“Kade,” I whisper, reaching out to loop my arms around his neck. I pull him down to me, my lips finding his. He meets me, gentle and sweet, letting me lead.
When I finally let go, my heart hammers against my ribs like a caged bird, and he presses his forehead to mine.
I should tell him goodnight. I should tell him to go. But I don’t want to do either of those things.
The night is quiet, but inside me, everything is loud. My thoughts race, tumbling over one another in a chaotic whirlwind of what-ifs and maybes.
Maybe it's time. Time to stop hiding behind the safety of my inexperience and fear of what might happen if my brother finds out. I mean, he clearly knows something, because he asked me if I like Kade. Maybe it’s time to take a leap into the unknown with Kade.
I open the door, my fingers lacing with his as I pull him over the threshold, my heart slamming and my body trembling. The floorboards creak under our weight and excitement floods me.
And there, in my kitchen, I pull him into a hug and kiss him again as my door closes out the rest of the world.
If Alex finds out? Well, he loves me. Loves us both, even if he'd throw a fit at first. He wants me to be happy.
The kiss deepens, even as I begin to guide him back toward my bedroom. “What are you doing?” he whispers, rooting in place and refusing to let me tug him along as he looks me in the eyes.
I’m not sure how to answer that, because I think it’s pretty obvious.
And clearly, he gets it, because his eyebrows raise, and he plants both hands on my shoulders. “You’ve had a long day-”
“I know what I want.” I’m not going to let him talk me out of this decision. Not now, not ever.

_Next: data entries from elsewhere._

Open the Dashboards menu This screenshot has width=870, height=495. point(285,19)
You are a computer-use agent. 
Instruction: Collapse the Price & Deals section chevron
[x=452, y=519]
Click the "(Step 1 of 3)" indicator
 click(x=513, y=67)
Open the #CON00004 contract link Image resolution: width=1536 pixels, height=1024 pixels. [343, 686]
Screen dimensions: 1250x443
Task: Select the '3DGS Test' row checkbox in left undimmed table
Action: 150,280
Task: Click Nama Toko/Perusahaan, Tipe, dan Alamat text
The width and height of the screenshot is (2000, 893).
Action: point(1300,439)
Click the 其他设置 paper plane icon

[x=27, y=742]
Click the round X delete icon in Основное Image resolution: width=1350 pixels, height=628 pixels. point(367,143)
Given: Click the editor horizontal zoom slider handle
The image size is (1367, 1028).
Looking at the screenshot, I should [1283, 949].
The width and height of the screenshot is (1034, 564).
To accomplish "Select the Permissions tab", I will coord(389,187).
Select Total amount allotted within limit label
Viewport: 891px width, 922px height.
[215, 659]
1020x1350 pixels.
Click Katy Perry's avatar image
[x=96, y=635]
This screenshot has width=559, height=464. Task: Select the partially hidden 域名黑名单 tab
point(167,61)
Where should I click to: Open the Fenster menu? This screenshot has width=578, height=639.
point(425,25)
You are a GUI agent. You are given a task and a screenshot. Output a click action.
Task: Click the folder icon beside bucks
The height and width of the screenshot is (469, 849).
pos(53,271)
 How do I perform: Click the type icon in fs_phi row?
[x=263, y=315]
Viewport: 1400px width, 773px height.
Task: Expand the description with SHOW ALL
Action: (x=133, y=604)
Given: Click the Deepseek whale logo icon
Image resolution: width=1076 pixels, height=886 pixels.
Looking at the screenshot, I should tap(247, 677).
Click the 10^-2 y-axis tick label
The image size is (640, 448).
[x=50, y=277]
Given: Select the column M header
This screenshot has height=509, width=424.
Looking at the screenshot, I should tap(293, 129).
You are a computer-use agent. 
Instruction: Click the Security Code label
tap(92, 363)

He doesn't budge. “We have time. There’s no need to rush.”
Well, maybe I want to rush. But I understand he’s trying to be helpful and kind, and I appreciate him.
“Are you turning me down?” I ask, a playful smile on my lips.
He lets out a groan. “Yes and no. I want you. But I want to make sure things are right, first.”
I reach out and touch his lower lip, and he kisses my fingertip. “Aww, you’re one of those romantic types. I never would have guessed that.”
He shakes his head. “I wouldn't say that. I just know adrenaline is a helluva drug, and you’ve been through the ringer tonight.”
He’s making sure I don’t make a decision I’ll regret.
So why am I disappointed?
Chapter Sixteen
Kade
I know better than to touch her, but I want to help ground her in the moment and tell her I’m not turning her down for lack of interest - I’m interested, for sure - but out of some deep-seated need to protect her.
My hands hover over her skin, the urge to touch her growing stronger with every breath she takes. I can see her heart beating and feel the heat of her body, she’s so close to me.
It's clear in the way she looks at me with those sky-blue eyes burning with need, that Emma Riley is tempting beyond reason.
“Kade.” Her voice is soft, yet there's a steely edge of determination to it. “I know what I want.”
Her words are all the permission my frayed self-control needs. But still, I hesitate. She's Alex's little sister; off-limits. And there's this unshakeable feeling that she hasn't done this before. I need her to be certain, need her to understand the gravity of crossing this line. If we do this, there’s no undoing it.
Yet, when she squares her shoulders and rises up on tiptoe to press her lips to mine in a way that leaves no room for doubt, I feel myself losing the battle waging inside me.
“Emma,” I whisper against her lips.
“Shut up, Kade.” Her fingers comb through my hair and I groan at the sensations.